Turning to the question of the contract between PGNiG and Venture Global LNG, it is expected that the terminals for shipping in the United States will be built only in the years 2022-2023. Of course, the respective deliveries can not be started before the same deadline. As early as 2022, the Russian-Polish bilateral agreement on gas purchases, signed in 1996, expires.

Obviously, the Polish side was concerned beforehand with the search for alternative partners, given its anti-Russian rhetoric. However, the question that causes frustration in many experts is the following: how did the Polish entrepreneurs manage to predict the price of gas for the next 5 years? Given the high volatility of the commodities market, assuming that the price of Russian gas would be much higher than that of the US seems at least a slightly cautious calculation, especially taking into account that following the test delivery the imports from the American suppliers ended up being 30 % more expensive than Gazprom’s.

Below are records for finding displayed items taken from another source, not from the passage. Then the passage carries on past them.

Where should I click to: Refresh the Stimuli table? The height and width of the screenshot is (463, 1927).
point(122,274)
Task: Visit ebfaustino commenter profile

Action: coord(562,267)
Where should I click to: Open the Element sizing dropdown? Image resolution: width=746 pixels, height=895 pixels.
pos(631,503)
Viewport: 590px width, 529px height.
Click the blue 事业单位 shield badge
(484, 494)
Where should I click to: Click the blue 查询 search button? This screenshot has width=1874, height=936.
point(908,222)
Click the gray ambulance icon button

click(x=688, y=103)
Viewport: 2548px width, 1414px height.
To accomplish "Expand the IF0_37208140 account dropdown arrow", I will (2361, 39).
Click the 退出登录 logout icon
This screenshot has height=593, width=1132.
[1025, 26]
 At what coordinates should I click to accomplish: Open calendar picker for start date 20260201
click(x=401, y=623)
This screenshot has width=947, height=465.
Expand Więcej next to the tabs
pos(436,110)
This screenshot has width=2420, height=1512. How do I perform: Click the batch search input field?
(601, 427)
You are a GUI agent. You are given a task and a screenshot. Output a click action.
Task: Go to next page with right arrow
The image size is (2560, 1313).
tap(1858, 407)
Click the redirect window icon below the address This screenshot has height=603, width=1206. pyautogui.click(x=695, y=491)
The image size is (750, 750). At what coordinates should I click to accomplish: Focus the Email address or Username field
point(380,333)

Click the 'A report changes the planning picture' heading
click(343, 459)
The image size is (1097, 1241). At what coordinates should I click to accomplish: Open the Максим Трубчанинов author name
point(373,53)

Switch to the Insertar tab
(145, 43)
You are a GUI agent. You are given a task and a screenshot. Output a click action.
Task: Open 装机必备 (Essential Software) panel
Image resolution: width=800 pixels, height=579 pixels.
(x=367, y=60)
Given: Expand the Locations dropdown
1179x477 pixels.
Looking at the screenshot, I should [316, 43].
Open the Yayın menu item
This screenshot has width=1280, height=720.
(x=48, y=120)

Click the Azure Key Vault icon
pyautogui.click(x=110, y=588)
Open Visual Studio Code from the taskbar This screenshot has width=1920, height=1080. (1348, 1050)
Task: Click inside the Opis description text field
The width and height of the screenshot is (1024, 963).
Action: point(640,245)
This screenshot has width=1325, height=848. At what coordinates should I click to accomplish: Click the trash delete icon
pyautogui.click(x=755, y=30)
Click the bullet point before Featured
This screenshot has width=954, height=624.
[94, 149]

Future of the European gas market

Their analysis, coupled with expensive projects to build the necessary infrastructures and recruit specialized cadres, makes it very clear that the purchase of US liquefied gas simply can not be cheaper than that of Russian fuel, especially after the completion of the new gas pipeline Nord Stream 2.

More than that – supplies to the European continent can not be advantageous for the American side either, as buying prices in Asian markets, where the demand for liquefied gas is booming, are traditionally much higher than in Europe. Under such conditions, it would be far more reasonable to sell commodities to Japan or China, which is so interested in the US product that it did not even include it in the list of commodities charged in the midst of the trade war with Washington.

Added to all this, what would be the real intention of the United States in this energetic “crusade” across the European continent? The opinion of the market analysts is unanimous: from the economic point of view, it has no advantage at all, even because of geographic distance. In this context, the answer seems to be just one – the political factor.

It is further reinforced by the fact that the US Congress has proposed to the European Union a $1 billion grant to help “reduce dependence” on Russian commodities. Was it this sum that secured the price so surprisingly cheap that Piotr Wozniak announced? In the context of increasing US efforts to increase its presence in Europe, no matter what it costs, it is likely to.

Anyway, for now the prospect of the whole of Europe redirecting its imports of gas to the US supplier at the expense of its economy seems very clear. Proof of this was a rather harsh reaction from several EU countries in response to the US attempt to penalize those who collaborate with Russia on the Nord Stream 2 project. In fact, the market, when free, is governed by its own laws, and these are not always consonant with politics.